Meskipun merokok adalah aktivitas pemicu utama kanker paru-paru, jenis pekerjaan tertentu ternyata juga dapat meningkatkan risiko kanker paru-paru bagi pria. Seperti dikemukakan peneliti Italia Dario Consonni dari Foundation IRCCS Ospedale Maggiore Policlinico di Milan.
Dia bersama rekannya mendapati lima persen kanker paru-paru pada pria berkaitan dengan pekerjaan dan bahan kimia di tempat kerja. Dalam American Jounal of Epidemiology dijelaskan, studi mereka meneliti hubungan antara kanker paru-paru dan pekerjaan.

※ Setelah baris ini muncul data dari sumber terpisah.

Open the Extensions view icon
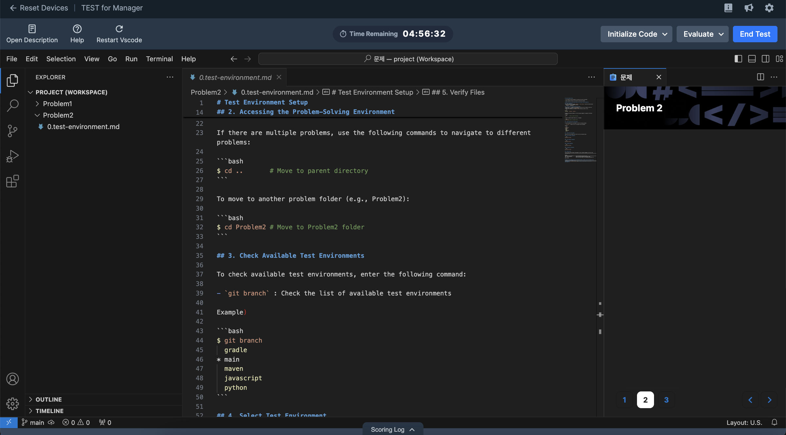This screenshot has width=786, height=435. coord(12,181)
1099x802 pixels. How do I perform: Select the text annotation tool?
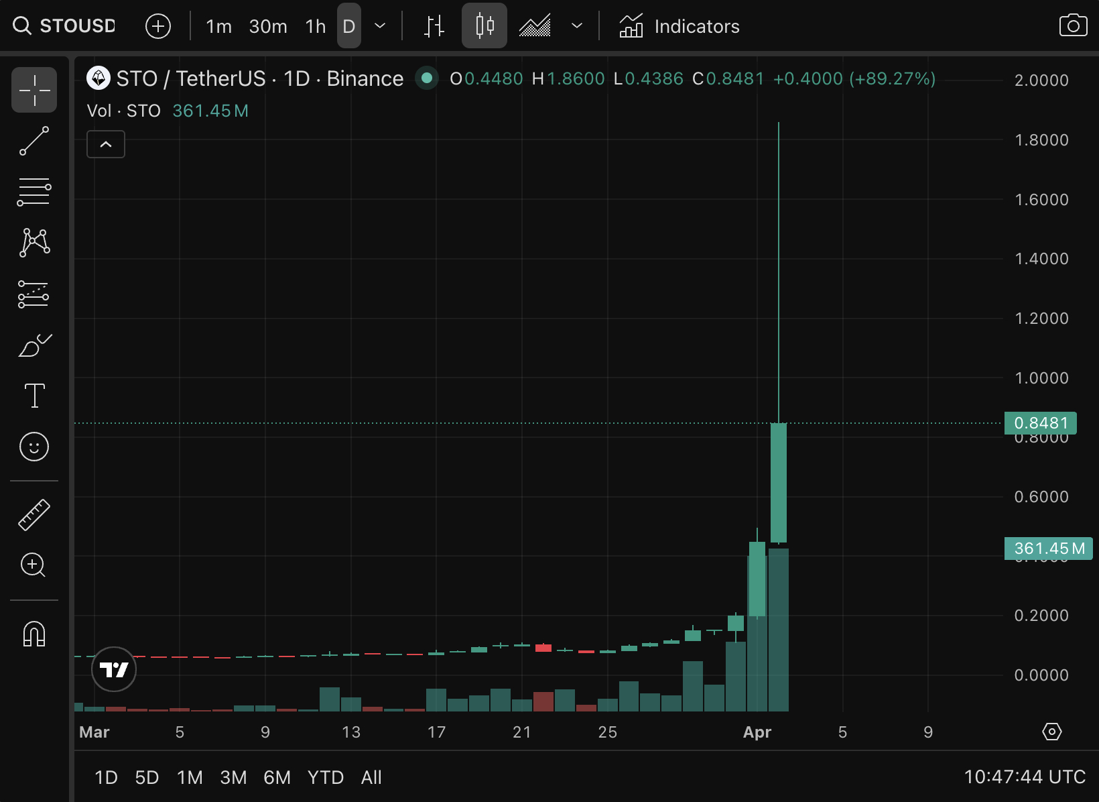point(34,396)
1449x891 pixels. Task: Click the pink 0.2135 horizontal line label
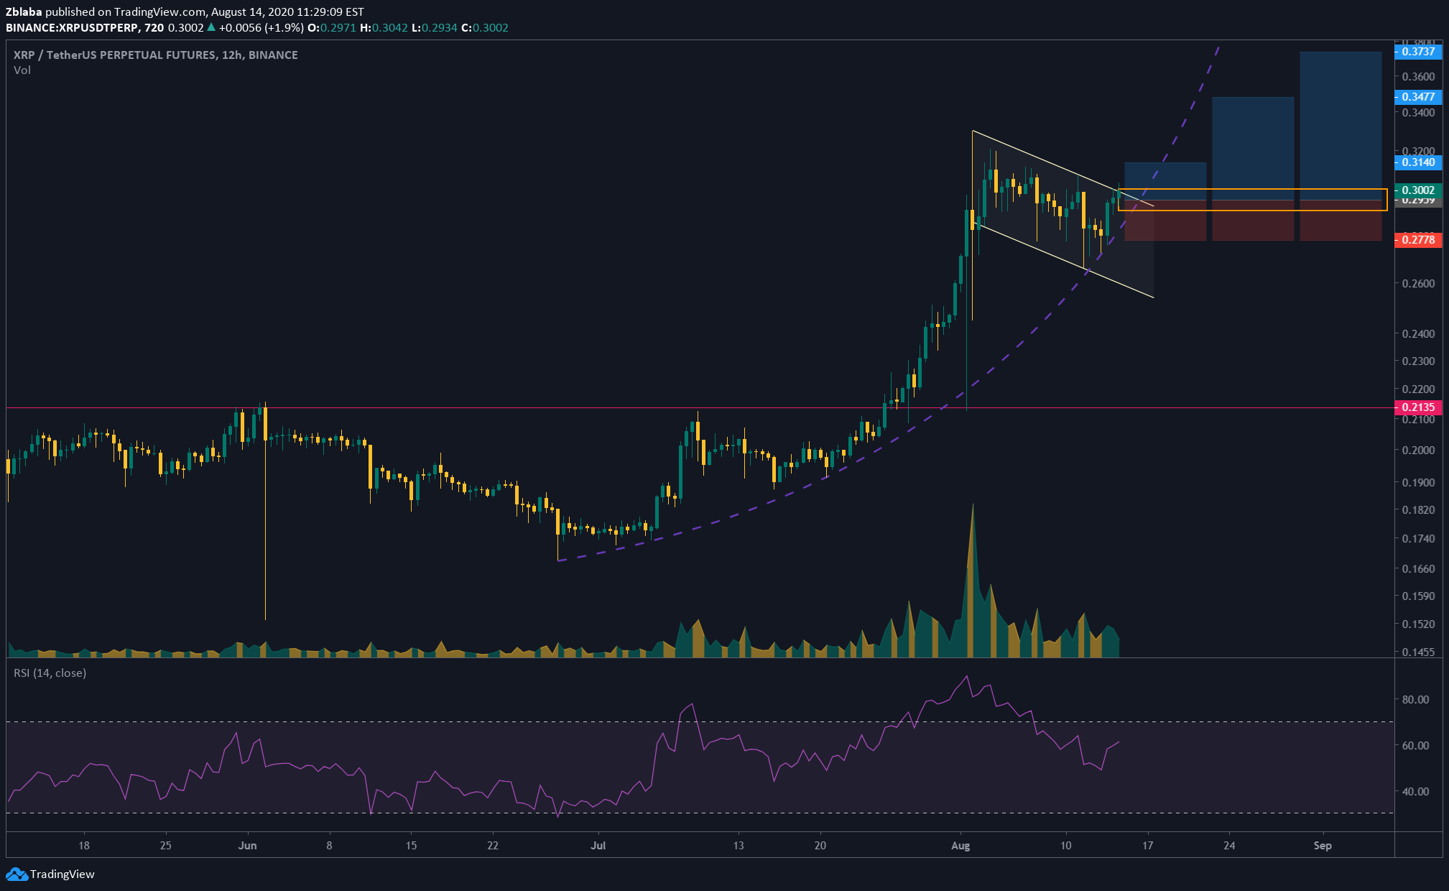pos(1417,407)
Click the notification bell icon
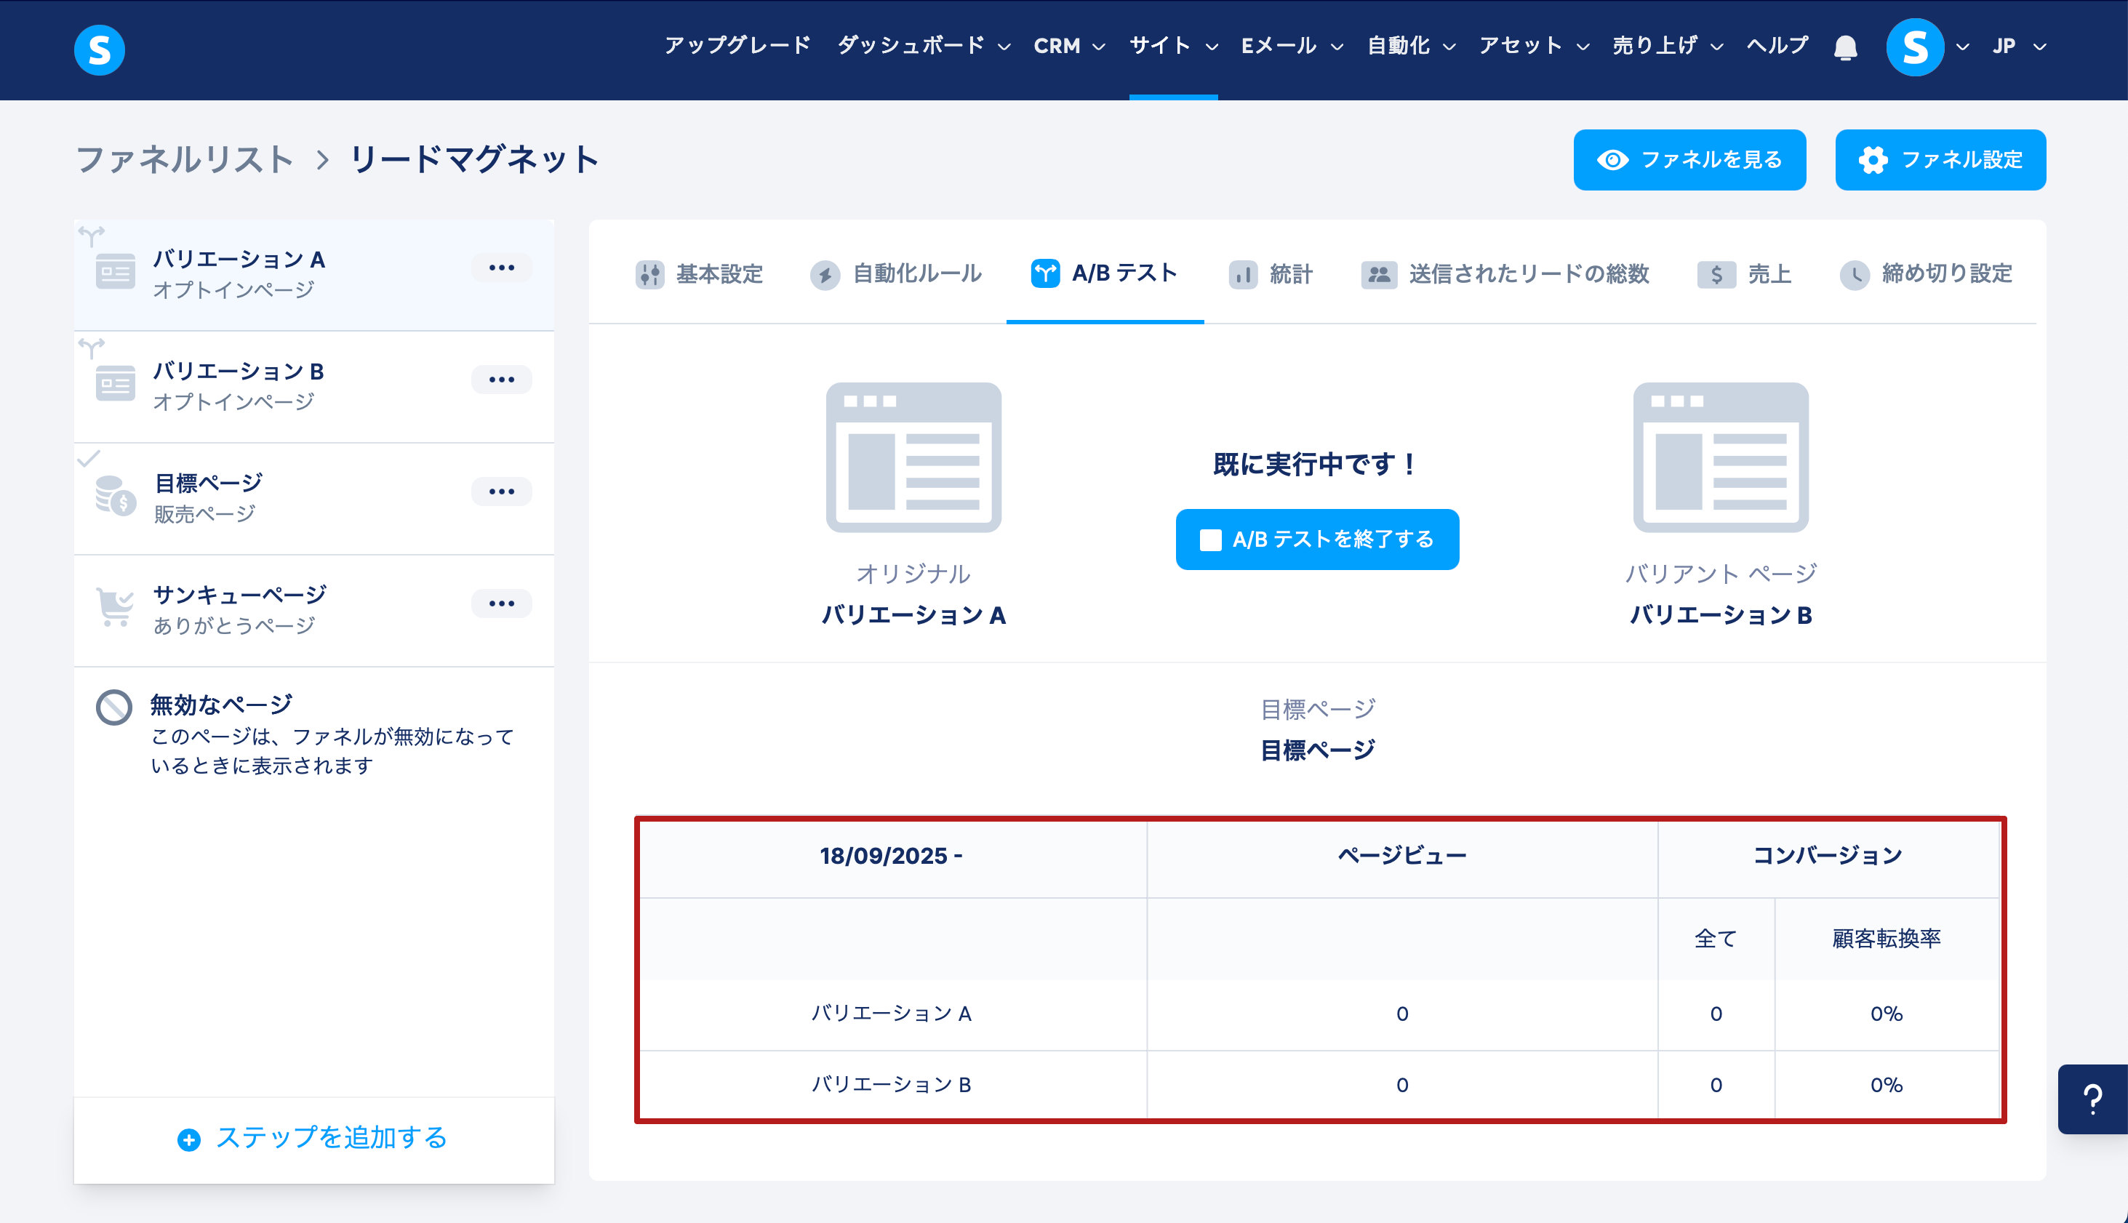2128x1223 pixels. tap(1845, 47)
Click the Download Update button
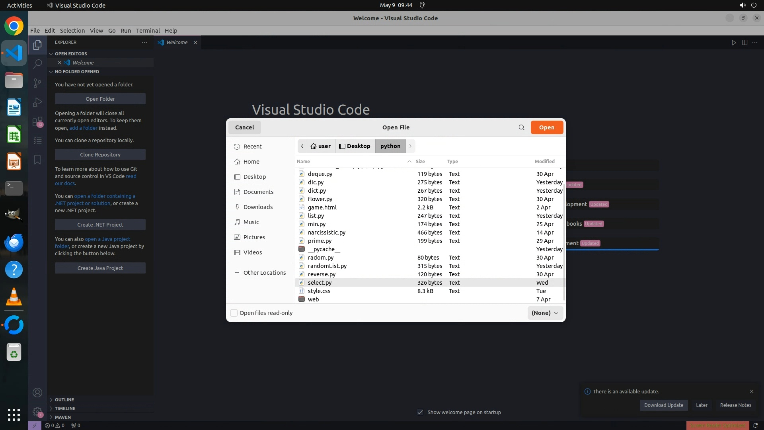The height and width of the screenshot is (430, 764). tap(663, 405)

Baik yang sudah diketahui atau diduga beresiko rentan pada 2.100 orang yang didiagnosis terserang kanker paru-paru dan 2.120 orang yang sehat.
Dari studi itu diketahui, sebanyak 12 persen pria yang bekerja di pertambangan, pengolahan logam, dan jenis tertentu pekerjaan konstruksi rentan terkena kanker paru-paru. Sedangkan pria pekerja yang tempat kerjanya 74 persen penstimulasi kanker, didiagnosis lebih mudah terserang kanker paru-paru.
Resiko paling kuat terlihat pada pekerjaan pembuatan keramik dan barang tembikar, juga pembuatan batu-bata dan pembuatan logam nonbesi.
Selain itu, para peneliti menemukan risiko yang besar pada kalangan pekerja stasiun pengisian bahan bakar, pekerja di tempat pengolahan kulit, pekerja kaca, serta tukang las.